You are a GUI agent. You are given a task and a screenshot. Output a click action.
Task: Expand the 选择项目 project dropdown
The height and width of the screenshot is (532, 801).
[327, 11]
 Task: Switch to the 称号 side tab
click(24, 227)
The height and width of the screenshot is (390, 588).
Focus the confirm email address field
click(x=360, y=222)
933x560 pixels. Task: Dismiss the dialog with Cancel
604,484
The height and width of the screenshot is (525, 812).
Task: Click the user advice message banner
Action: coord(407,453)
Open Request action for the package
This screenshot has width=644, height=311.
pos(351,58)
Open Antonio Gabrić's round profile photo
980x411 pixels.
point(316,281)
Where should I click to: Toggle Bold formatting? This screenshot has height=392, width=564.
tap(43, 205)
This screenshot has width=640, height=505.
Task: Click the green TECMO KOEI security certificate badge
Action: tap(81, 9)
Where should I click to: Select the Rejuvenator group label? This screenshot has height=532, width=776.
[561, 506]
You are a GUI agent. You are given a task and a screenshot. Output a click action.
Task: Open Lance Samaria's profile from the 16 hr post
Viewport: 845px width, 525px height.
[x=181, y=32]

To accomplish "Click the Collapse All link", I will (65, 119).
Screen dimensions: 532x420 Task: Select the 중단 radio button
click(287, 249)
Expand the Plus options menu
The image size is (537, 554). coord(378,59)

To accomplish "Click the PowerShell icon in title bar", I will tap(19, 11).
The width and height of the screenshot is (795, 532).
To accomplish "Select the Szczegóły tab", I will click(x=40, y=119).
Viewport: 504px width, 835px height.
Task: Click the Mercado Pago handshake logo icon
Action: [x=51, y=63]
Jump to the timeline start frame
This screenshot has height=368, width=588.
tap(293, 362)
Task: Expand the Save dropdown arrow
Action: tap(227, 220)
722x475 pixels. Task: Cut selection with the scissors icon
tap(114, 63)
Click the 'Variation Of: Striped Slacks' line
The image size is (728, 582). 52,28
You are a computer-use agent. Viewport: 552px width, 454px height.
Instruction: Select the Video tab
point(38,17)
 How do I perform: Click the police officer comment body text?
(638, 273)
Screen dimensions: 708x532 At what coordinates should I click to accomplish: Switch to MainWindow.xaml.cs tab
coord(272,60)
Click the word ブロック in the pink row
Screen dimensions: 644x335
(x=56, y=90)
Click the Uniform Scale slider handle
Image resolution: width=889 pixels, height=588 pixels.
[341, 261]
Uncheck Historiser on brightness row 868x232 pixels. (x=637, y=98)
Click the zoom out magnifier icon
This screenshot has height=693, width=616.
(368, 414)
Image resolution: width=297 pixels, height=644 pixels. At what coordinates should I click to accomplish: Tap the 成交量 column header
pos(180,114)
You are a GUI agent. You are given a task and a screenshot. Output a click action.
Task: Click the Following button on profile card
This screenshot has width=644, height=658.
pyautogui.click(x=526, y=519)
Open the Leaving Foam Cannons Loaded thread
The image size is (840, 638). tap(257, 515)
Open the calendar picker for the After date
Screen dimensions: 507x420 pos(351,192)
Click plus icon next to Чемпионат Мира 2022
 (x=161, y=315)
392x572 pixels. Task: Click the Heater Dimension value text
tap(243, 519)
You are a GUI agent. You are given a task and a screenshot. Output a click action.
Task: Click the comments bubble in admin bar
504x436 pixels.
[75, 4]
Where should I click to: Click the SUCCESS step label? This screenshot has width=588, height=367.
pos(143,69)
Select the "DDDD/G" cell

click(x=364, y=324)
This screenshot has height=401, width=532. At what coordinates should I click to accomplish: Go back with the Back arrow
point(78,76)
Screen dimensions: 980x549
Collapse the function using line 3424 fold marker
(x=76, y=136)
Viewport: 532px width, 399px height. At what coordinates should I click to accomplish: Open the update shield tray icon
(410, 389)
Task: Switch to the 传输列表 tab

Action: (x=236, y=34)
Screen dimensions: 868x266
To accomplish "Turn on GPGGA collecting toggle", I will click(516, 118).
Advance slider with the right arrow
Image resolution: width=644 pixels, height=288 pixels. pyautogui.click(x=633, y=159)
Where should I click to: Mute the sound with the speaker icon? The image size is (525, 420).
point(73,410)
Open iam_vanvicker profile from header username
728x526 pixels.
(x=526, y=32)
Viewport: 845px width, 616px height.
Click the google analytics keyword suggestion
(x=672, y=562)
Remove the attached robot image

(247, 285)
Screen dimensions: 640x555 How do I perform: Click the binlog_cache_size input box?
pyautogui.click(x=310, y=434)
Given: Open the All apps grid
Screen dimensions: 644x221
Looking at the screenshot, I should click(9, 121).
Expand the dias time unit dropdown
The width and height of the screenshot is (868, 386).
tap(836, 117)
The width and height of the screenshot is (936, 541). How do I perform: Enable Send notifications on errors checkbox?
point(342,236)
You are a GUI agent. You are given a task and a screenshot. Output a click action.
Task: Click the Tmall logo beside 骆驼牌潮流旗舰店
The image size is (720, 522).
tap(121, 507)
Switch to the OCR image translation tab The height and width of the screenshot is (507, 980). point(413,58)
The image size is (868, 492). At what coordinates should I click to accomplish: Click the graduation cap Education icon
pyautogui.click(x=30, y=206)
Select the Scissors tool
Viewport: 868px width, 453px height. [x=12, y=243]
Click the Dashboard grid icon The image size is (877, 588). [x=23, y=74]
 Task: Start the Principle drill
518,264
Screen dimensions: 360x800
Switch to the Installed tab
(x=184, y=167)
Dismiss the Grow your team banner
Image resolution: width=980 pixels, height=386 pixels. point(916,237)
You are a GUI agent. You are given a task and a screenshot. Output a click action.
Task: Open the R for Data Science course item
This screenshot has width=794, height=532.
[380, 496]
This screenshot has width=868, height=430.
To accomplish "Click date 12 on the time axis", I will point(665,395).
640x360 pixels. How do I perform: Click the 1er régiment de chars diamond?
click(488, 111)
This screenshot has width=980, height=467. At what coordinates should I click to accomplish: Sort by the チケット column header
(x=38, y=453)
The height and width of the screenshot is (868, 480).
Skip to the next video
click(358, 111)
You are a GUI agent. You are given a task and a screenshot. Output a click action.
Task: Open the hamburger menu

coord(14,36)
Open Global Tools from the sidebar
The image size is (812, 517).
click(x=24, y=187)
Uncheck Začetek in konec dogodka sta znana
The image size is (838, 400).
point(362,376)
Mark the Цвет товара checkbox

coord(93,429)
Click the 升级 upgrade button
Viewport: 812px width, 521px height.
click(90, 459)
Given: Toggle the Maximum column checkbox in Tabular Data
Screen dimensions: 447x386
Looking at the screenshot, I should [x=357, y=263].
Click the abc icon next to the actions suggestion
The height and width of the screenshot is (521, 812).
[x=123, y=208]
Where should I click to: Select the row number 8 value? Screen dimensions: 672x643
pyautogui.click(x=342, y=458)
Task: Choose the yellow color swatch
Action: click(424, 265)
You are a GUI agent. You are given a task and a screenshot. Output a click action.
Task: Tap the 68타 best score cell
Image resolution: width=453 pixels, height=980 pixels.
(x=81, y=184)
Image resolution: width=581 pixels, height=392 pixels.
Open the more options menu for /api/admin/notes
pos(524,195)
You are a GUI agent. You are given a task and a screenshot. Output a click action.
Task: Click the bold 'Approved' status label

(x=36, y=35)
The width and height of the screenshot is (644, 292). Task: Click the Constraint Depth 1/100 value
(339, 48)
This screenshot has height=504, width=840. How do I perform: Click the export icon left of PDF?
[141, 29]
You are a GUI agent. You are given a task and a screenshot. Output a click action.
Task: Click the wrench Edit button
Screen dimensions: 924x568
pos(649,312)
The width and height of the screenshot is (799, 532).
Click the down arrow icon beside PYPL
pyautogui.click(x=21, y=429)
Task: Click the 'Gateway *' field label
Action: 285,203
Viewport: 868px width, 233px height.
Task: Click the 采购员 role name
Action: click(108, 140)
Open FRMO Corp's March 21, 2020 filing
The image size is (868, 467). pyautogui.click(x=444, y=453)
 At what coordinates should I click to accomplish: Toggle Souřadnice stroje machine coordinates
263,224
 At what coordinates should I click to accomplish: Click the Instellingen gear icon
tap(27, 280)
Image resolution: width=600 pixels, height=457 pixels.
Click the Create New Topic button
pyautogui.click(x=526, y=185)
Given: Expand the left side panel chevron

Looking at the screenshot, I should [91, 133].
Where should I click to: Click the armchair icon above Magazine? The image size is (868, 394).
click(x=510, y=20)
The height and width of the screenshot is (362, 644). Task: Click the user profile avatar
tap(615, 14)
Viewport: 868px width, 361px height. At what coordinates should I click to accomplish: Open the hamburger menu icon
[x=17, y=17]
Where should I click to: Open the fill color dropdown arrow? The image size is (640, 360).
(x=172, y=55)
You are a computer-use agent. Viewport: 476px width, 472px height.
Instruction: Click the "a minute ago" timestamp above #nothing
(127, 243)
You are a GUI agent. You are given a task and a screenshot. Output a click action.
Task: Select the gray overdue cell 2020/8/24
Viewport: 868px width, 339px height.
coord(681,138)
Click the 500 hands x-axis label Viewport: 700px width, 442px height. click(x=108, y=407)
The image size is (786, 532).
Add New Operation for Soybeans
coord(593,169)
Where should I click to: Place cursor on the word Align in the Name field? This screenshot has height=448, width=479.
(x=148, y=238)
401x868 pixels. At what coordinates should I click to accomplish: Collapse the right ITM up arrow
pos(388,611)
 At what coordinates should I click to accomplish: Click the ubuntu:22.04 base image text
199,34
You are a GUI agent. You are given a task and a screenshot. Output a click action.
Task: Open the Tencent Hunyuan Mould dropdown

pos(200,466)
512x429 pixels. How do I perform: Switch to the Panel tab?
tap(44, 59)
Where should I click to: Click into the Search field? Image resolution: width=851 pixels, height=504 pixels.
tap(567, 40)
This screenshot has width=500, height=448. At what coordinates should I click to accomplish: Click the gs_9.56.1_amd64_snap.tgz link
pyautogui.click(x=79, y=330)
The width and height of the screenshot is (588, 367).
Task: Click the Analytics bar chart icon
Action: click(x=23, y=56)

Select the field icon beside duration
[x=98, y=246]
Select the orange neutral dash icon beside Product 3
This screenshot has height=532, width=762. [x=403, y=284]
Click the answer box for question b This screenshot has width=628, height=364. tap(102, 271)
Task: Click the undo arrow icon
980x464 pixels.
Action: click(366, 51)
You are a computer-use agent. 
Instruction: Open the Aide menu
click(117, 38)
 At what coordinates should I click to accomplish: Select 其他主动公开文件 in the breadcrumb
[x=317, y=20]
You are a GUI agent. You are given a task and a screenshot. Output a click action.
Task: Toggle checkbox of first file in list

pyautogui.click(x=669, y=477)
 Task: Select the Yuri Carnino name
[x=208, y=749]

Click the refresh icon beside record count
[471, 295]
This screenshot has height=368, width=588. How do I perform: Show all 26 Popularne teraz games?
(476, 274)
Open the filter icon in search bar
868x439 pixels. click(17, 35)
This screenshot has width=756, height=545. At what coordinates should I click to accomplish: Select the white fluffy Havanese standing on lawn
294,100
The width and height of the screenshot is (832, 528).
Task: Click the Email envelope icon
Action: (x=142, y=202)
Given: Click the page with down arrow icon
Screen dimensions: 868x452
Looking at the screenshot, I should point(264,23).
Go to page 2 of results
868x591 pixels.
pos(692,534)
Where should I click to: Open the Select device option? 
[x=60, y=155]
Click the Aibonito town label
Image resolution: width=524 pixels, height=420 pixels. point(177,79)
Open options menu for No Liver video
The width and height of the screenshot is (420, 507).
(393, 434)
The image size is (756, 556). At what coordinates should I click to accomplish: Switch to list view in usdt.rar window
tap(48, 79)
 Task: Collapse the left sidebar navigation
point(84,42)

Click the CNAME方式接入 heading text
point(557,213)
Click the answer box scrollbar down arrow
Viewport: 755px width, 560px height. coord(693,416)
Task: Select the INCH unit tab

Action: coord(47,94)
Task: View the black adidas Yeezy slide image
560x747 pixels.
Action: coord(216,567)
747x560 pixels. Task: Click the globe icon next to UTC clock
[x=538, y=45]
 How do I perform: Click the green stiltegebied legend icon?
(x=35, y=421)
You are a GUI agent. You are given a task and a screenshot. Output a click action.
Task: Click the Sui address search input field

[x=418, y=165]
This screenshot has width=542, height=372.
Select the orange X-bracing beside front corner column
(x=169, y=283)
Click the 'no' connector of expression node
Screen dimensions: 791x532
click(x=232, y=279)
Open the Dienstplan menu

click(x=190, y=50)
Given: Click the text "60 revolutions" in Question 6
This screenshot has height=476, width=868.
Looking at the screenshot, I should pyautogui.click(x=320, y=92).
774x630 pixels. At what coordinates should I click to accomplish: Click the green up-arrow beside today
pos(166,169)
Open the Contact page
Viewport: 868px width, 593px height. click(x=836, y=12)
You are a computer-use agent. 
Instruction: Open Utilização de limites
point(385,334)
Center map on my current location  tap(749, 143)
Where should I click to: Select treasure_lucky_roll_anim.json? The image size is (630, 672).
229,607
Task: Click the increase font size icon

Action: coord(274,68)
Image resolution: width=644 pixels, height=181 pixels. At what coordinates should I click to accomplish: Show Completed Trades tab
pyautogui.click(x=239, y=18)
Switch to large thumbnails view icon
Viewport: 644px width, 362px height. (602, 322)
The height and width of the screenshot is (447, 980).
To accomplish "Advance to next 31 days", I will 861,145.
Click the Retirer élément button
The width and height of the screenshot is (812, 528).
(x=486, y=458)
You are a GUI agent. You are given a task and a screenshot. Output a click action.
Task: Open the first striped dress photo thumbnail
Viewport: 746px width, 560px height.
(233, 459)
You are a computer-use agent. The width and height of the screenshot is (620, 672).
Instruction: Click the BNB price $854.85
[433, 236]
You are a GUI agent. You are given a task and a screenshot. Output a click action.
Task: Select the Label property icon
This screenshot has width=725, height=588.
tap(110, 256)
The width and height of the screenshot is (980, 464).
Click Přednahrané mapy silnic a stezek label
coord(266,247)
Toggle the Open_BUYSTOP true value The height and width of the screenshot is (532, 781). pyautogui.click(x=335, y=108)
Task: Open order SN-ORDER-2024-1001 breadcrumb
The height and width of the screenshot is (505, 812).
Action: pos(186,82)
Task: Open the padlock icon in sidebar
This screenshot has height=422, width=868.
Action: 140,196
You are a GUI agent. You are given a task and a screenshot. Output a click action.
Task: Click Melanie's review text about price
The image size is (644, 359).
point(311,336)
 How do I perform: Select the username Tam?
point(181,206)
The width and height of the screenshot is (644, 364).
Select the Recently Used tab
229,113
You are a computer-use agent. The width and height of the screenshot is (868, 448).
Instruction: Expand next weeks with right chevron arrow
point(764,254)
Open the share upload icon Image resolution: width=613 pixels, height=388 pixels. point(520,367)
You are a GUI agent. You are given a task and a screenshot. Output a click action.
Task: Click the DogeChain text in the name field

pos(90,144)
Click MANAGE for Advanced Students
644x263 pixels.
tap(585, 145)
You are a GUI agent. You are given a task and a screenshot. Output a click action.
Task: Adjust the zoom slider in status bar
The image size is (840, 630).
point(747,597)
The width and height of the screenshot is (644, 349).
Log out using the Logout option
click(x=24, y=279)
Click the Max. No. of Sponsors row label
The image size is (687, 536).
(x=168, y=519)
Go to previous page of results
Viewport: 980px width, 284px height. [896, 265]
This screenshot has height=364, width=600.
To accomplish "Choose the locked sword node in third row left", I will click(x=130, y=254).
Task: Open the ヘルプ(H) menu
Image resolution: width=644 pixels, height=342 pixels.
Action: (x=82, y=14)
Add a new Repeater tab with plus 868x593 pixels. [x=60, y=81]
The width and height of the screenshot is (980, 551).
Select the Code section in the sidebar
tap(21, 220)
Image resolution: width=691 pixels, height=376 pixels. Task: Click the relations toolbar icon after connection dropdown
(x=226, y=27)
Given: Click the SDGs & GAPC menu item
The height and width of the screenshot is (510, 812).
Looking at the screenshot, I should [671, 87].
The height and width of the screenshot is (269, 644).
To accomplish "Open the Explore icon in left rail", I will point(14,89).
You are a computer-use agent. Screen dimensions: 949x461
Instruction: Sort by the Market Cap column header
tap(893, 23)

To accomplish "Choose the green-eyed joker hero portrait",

========================================

> [Exercise requirements]:
Check each line of the preceding material for the word "Data", then state how many lines contain it, with no other text.

> [Result]:
2